● EXCERPTED RECORDS
-----

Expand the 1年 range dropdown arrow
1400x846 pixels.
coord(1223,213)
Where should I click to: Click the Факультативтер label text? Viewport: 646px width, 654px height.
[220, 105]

-----

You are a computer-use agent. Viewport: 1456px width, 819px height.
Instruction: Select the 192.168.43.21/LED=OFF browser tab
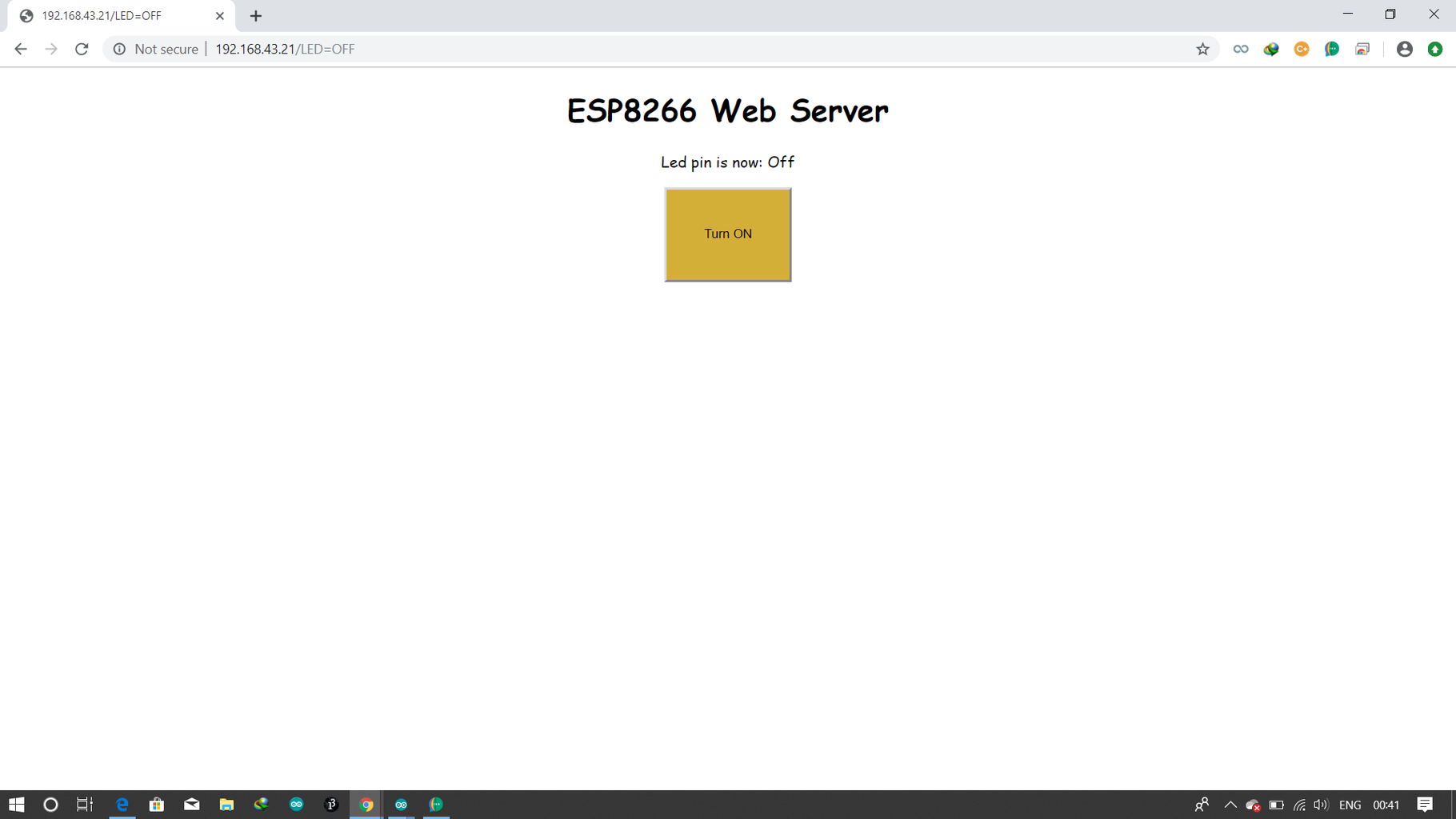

-----

● PROMPT
Lay out the rows from the line with "You are a computer-use" to the line with "Instruction: Select the", both included, as a Markdown table with the columns No. and Line, leaving out blank lines.

● ANSWER TO THIS PROBLEM
| No. | Line |
|---|---|
| 1 | You are a computer-use agent. Viewport: 1456px width, 819px height. |
| 2 | Instruction: Select the 192.168.43.21/LED=OFF browser tab |